» **WHAT YOU SHOULD DO**: Copy each line of the entries that includes the word "Close".

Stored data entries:

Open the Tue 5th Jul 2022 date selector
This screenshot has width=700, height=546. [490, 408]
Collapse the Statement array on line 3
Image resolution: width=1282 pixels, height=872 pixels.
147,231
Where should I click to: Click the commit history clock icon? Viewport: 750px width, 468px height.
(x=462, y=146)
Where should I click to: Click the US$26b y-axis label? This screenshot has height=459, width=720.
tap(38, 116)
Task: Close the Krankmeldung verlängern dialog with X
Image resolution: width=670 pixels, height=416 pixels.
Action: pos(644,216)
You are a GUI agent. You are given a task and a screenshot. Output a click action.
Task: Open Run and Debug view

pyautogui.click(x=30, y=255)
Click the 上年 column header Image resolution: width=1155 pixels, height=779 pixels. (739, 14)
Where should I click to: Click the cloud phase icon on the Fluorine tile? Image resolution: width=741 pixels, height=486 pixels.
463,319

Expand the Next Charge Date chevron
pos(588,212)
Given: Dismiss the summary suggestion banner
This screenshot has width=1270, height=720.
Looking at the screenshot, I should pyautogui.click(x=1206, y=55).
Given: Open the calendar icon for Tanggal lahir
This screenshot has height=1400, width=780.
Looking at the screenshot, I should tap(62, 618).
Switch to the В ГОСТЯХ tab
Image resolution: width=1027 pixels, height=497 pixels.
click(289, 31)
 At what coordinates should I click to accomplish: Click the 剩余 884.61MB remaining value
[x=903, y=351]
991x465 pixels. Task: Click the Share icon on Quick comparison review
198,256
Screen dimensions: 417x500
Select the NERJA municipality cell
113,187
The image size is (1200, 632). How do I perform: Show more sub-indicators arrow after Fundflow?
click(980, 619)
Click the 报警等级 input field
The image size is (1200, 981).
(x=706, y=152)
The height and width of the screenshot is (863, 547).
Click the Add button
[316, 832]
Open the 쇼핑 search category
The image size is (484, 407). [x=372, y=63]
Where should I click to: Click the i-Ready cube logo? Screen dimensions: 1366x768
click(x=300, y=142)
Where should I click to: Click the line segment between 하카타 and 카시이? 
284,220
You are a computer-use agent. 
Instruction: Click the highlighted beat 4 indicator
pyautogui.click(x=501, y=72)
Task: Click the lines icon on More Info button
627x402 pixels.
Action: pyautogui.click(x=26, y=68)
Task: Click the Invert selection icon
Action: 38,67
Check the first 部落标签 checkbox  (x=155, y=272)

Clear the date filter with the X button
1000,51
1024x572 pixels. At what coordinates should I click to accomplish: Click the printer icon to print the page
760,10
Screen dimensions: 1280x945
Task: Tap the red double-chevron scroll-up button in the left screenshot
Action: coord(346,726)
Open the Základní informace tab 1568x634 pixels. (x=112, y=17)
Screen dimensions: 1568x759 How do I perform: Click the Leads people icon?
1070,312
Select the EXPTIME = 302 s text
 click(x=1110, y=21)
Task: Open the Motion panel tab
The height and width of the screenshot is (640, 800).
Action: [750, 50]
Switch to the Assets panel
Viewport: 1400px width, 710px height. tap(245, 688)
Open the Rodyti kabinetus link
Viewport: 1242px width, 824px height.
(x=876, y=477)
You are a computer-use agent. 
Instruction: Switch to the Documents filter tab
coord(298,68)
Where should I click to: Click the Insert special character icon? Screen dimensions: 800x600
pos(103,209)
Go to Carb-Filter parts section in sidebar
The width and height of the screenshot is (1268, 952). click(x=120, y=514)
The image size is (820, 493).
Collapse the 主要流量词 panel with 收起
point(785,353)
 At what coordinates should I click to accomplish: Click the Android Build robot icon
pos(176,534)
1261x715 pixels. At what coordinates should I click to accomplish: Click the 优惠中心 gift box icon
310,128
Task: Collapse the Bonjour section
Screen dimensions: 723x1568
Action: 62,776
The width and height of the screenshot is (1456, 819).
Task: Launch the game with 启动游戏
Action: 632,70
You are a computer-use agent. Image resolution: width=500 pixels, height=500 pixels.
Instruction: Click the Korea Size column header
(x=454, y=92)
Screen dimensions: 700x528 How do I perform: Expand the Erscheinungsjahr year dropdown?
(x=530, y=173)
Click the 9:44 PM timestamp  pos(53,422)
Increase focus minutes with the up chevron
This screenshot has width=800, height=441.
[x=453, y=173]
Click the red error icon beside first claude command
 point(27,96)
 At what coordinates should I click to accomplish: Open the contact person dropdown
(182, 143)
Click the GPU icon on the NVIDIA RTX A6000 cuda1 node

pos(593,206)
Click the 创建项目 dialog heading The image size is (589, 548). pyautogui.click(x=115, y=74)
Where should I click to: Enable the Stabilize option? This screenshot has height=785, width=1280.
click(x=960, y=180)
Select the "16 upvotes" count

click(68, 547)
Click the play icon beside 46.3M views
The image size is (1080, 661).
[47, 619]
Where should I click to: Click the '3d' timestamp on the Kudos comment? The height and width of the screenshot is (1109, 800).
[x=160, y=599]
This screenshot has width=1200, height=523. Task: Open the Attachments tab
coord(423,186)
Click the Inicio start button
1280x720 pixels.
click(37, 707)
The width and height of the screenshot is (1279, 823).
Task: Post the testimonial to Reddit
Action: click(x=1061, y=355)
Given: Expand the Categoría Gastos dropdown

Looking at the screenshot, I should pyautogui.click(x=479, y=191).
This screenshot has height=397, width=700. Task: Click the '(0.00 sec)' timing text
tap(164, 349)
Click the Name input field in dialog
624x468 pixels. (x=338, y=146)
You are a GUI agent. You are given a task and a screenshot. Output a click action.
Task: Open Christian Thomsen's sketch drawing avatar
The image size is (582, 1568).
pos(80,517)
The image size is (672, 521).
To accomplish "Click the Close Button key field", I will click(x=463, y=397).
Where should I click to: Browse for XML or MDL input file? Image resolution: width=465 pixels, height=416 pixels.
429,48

» **SOLUTION TO THE EXERCISE**:
Task: Close the Krankmeldung verlängern dialog with X
To accomplish "Click the Close Button key field", I will click(x=463, y=397).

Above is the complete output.